Love and patience always poured out of his eyes even the time I caught him in the ear with a fishing hook down by the river. I swear I didn’t hear tell me to wait until he was out of the way, before I cast the big treble hook which he wore as an earring until we fished long enough for me to land a, ‘keeper.’ Grandma thought it was funny and teased Pops calling him her, ‘keeper,’ as she cut the hook with a pair of wire cutters. I held the flashlight.
Thirty-three, thirty-four…, I could use my watch for a more accurate time. For some reason though, counting feels natural. It’s something to do while I waited for the white haired old man to find his coat, check the faucets, turn off the kitchen lights, check the faucets one more time and finally after checking the faucets one more time, make his way onto the porch.
“Can’t trust them faucets,” he likes to say, “Or them politicians.”
“Can’t trust them old men either,” I tease him about flirting with women we encounter on our adventures.
“That’s how you’ll know you are old, the women all call you darling or baby,” he likes to warn me. Its true.
Sixty-seven, Sixty-eight…, He’ll be here before I get to a hundred and I’ll scoot over and he’ll take the driver’s seat, thinning hands gripping the big steering wheel which used to seem so small to him, back when it seemed so very big to me.
He’ll want to drive and I won’t argue, he’s still a better driver than me, and after all we are going to get his driver’s license renewed.
“Just in case,” he’ll answer when I ask him why and remind him I do most of his driving.
“In case that waitress down at Café asks you out,” I add already knowing that will make him smile. He doesn’t smile enough, not since grandma passed, but that’s something I haven’t figure out to tell him yet. I’m working on it.
“You can drive next time we get my license renewed, I’ll be over a hundred then,” he will say as he revs Bessie’s engine, something he’s been doing a lot lately, which scares me. I don’t let him know it though. White knuckling the door handle I will keep my fears to myself as he careens the back roads of his youth. We always take the back roads, something he insists on. I’m glad.
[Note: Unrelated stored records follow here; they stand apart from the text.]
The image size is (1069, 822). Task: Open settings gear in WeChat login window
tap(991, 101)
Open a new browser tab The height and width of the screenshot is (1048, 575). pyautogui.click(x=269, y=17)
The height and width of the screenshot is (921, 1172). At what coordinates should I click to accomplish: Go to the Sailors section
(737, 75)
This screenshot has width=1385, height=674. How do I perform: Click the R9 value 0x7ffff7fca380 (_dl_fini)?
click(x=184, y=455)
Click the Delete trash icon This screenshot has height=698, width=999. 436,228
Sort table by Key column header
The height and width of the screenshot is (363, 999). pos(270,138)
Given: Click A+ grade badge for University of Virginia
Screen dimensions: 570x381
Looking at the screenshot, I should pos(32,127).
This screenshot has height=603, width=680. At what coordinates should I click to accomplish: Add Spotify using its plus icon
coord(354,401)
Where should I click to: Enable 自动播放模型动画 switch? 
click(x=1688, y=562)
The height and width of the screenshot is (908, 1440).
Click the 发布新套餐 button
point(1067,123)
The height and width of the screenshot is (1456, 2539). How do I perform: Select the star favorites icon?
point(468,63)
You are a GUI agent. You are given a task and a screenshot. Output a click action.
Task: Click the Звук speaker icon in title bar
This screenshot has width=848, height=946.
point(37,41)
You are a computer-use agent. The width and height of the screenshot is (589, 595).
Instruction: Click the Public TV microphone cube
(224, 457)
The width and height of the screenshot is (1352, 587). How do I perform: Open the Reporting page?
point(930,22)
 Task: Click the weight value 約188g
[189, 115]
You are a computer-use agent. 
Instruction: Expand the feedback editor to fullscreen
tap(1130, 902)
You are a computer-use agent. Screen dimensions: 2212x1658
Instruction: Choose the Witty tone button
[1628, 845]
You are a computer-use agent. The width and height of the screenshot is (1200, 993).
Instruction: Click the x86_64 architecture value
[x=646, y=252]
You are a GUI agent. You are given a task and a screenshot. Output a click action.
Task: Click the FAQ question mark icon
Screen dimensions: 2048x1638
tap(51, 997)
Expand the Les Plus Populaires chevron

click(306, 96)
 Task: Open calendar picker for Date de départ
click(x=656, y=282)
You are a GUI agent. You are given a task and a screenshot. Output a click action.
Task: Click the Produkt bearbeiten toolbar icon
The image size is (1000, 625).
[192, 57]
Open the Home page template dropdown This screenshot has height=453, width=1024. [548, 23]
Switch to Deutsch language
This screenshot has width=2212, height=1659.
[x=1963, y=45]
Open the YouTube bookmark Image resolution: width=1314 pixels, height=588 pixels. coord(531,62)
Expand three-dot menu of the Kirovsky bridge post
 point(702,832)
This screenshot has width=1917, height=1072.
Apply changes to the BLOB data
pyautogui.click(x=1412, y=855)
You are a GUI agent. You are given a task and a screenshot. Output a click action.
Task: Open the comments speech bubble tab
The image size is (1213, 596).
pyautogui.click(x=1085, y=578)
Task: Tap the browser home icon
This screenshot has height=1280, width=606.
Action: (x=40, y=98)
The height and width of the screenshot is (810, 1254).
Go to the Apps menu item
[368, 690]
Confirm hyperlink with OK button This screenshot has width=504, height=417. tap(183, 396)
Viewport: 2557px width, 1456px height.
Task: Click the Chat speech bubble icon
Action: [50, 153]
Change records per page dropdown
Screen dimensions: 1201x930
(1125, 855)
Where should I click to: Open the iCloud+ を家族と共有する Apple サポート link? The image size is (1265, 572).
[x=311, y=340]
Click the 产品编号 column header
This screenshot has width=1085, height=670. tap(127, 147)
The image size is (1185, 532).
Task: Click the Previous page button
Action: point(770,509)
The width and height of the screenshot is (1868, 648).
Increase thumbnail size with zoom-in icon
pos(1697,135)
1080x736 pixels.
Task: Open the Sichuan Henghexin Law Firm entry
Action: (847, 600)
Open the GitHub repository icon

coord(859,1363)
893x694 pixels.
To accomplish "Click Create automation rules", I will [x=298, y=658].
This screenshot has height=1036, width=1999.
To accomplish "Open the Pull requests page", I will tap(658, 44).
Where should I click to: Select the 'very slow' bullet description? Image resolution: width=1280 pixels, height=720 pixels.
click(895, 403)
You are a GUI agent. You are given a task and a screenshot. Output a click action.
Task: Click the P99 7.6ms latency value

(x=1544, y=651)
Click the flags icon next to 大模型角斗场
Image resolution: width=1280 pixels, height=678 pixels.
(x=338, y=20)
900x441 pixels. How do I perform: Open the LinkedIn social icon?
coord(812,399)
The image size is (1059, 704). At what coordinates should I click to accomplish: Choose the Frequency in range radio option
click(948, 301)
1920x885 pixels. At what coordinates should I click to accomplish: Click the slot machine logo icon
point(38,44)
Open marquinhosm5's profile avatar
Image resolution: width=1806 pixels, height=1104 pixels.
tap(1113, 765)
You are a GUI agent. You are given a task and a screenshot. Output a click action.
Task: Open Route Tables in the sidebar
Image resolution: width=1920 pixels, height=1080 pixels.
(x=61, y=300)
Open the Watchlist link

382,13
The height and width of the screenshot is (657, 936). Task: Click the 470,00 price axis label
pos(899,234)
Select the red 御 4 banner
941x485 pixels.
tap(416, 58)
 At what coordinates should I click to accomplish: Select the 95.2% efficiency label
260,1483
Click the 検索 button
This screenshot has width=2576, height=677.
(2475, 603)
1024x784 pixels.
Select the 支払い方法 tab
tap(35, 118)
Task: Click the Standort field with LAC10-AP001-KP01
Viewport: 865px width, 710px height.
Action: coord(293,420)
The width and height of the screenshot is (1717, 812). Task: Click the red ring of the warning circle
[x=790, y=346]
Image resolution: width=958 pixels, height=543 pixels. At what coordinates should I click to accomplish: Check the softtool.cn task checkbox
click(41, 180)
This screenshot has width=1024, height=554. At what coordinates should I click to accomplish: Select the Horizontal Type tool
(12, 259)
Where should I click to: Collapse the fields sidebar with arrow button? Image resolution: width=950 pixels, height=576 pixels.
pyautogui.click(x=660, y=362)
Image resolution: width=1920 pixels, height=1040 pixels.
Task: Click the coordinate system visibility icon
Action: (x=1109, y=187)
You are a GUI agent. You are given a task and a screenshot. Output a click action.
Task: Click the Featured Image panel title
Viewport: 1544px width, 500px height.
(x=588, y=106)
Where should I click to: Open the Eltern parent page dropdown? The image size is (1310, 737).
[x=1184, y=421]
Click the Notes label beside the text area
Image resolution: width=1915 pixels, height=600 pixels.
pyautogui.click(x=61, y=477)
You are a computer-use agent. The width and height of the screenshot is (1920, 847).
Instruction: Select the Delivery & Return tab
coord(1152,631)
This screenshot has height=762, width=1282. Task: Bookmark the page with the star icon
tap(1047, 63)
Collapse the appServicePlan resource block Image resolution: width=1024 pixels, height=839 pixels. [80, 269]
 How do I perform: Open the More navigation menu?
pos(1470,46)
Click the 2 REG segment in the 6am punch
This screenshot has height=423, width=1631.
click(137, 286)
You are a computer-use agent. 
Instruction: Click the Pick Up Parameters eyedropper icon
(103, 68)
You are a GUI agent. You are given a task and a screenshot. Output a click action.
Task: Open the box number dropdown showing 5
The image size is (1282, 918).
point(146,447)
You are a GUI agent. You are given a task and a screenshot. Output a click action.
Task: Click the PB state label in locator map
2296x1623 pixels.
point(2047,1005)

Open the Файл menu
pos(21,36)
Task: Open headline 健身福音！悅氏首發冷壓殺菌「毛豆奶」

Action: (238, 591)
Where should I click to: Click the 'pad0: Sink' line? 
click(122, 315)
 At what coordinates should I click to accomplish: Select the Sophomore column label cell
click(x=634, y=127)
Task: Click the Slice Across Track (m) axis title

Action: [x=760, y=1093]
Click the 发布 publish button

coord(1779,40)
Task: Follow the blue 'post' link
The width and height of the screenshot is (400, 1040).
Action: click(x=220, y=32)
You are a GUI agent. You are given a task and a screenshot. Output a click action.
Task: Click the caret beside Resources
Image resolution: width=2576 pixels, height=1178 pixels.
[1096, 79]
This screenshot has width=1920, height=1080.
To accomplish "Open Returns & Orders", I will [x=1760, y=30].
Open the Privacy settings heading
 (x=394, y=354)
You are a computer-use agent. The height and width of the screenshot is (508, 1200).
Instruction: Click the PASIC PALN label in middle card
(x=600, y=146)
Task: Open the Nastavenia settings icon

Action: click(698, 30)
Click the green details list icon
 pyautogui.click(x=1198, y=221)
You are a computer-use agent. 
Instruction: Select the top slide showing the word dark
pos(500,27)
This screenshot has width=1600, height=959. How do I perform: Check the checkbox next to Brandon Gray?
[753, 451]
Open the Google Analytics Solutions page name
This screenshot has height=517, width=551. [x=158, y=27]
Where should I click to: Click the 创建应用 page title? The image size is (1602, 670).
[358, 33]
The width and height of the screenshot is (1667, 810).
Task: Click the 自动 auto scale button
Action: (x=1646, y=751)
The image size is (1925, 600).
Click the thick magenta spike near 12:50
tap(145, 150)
And when we get to the License Renewal Office he will double check his pocket for the stick of chewing gum he brought for the pretty license examiner who will pat his hand and tell him accepting bribes against the law. Then she will tell him it might get her fired and then she would have no way to pay her rent. All the while she’s talking she will be un-wrapping the gum and smiling.
“You can always come live with me,” he will grin and point to his address on his expiring license and ask her if really does look like Clark Gable. She will say, “Just like him, keeping it a secret that she has no clue how Clark Gable looked. He knows this but he will pretend not to.
“Juicy fruit,” she’ll finally get around to saying and ask him how he knew it was her favorite.
Then he’ll wink, and nod looking more like Clark Gable than he will ever know.
“Darling,” she’ll say when she asks him to smile for the picture which she will take two of because she is nice like that and because she lost her “Pops,” just before Christmas. She would give anything to hug him one more time.
Eighty-one, eighty-two…, He’s locking the door. Six months ago he was in the truck before I got I counted to sixty, and six months before that before I got to thirty, and two years ago he was the one waiting on me.
The things that are the most important are the things we can’t see, can’t say, like what rides along with my Pops and me in the old truck he still says will be mine one day. What’s most important tucked away in the quiet which we both can hear over the roar of the truck’s tires on winding country back road.
With his new license in wallet which he says will one day be mine he will fall asleep on the ride home. Mission accomplished. Besides he likes to be rested up for his afternoon game shows or when he second guesses Matt Dillon, or when he needs to argue with the TV if the umpire makes a call against the Braves.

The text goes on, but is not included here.